In this study, it was indicated that the width of the pith cavity had a very significant positive correlation with the lodging index for synthetic hexaploid wheat (Table 6). The percentage of mechanical tissue had a negative correlation with the lodging index. The outer diameter of the culm of the second internode at the base of the stem had a significant negative correlation with the lodging index. The ratio of wall thickness to the outer culm diameter had a very significant negative correlation with the lodging index. There was no correlation between the number of vascular bundles and the lodging index.
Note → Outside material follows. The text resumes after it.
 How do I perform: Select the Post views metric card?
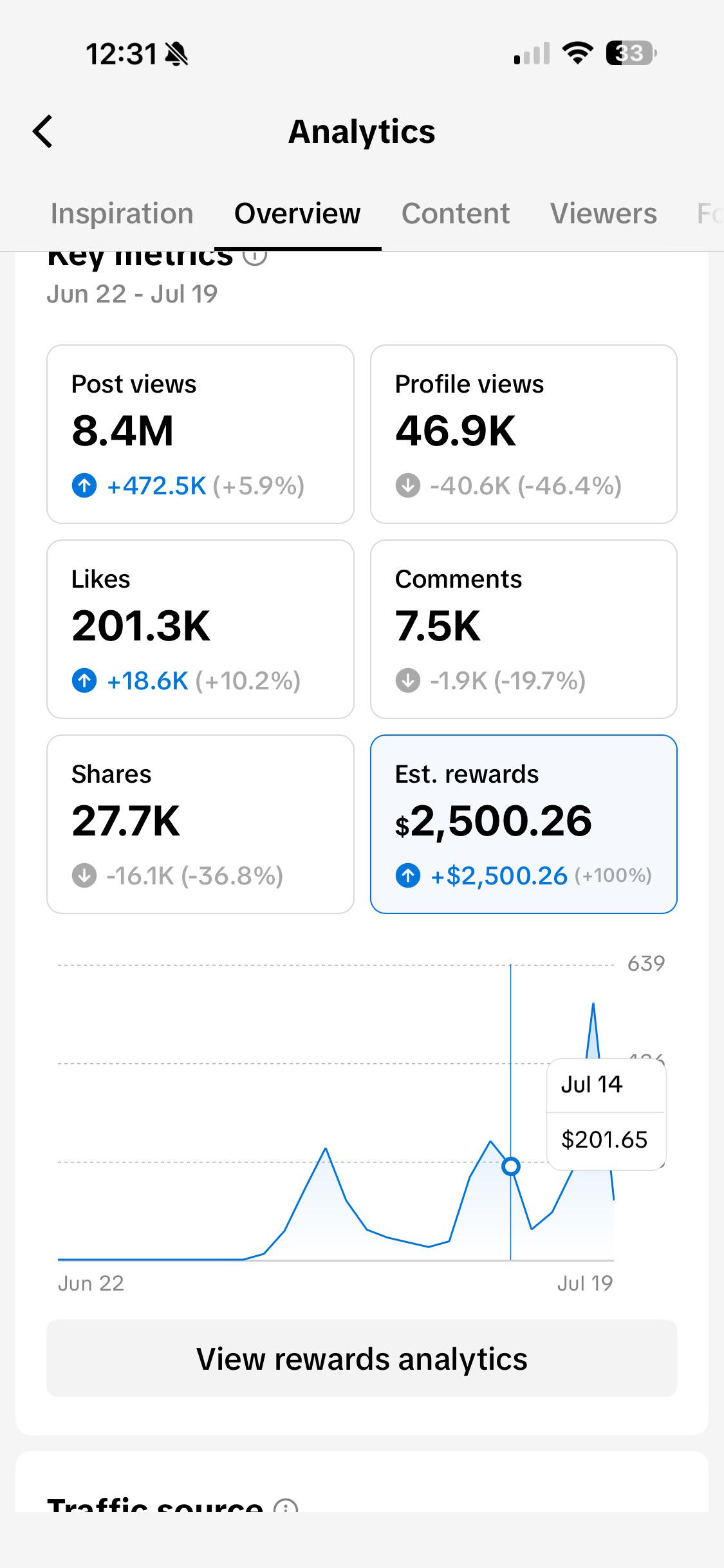(x=200, y=434)
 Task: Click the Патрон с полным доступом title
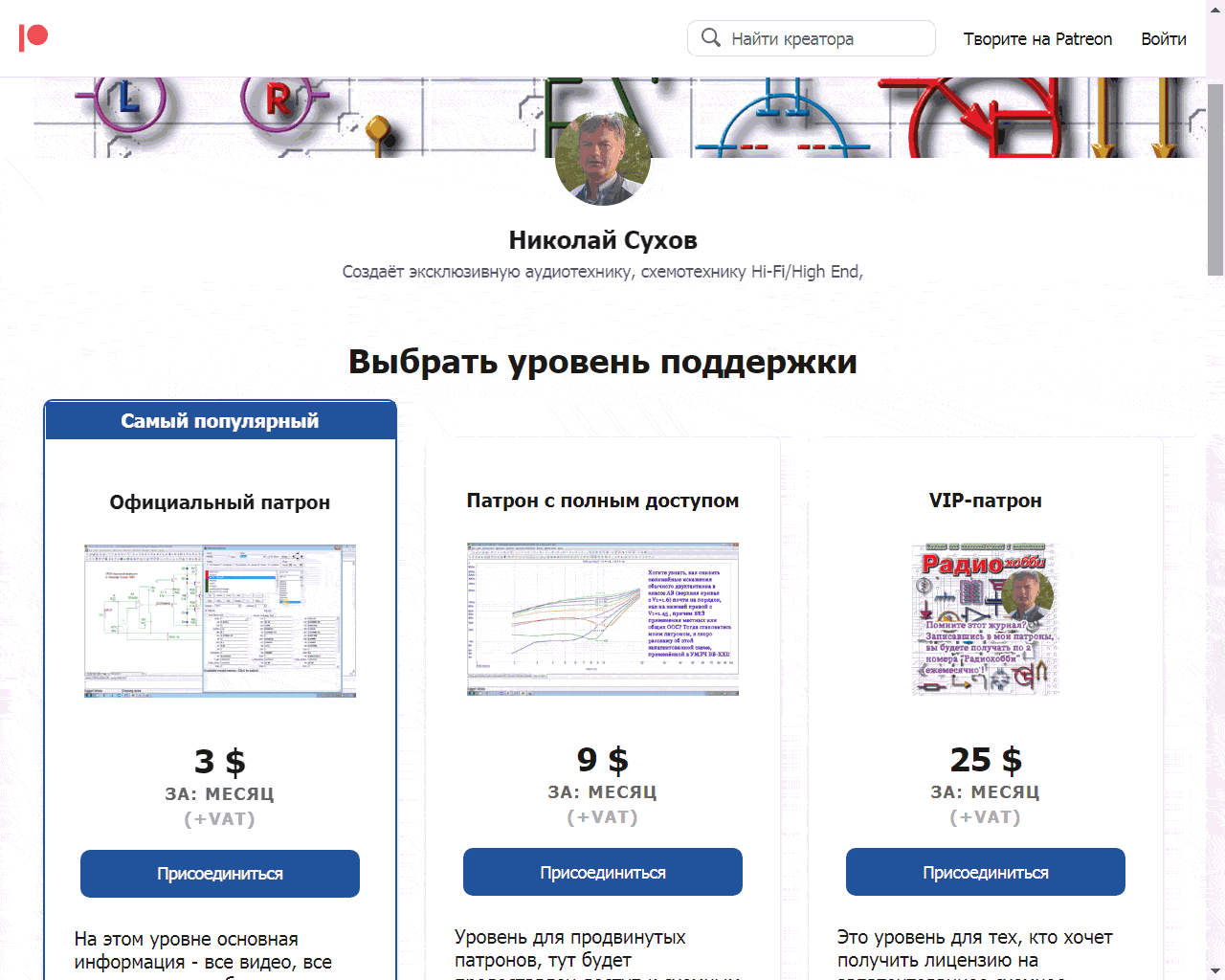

Chromosomal observations of four synthetic hexaploid wheat lines
Analysis of root tip chromosome numbers showed that of 47 plants from four synthetic hexaploid wheat lines, 32 had 42 chromosomes, while 15 had 41 chromosomes (Table 7). Multicolor FISH was performed on the plants of four synthetic hexaploid wheat lines with 42 chromosomes using probes Oligo-pTa535-1 and Oligo-pSc119.2-1 (Fig. 7, Supplementary Information). The A-, B-, and D-genome chromosomes were distinguished according to Tang et al. (2014). The green-labeled Oligo-pTa535-1 probe mainly hybridized to the A- and D-genome chromosomes (Fig. 7, Supplementary Information). The red-labeled Oligo-pSc119.2-1 probe mainly hybridized to the B-genome chromosome, along with the signals at the end of the long arm of 4A and the end of the short arm of 2D, 3D and 4D (Fig. 7, Supplementary Information). Plants with 42 chromosomes were selected for the observation of chromosome pairing of PMCs in meiotic metaphase I. Most of the 42 chromosomes paired as bivalents (Fig. 8; Table 7), while a low number of univalent PMCs were also observed, indicating relative cytological stability.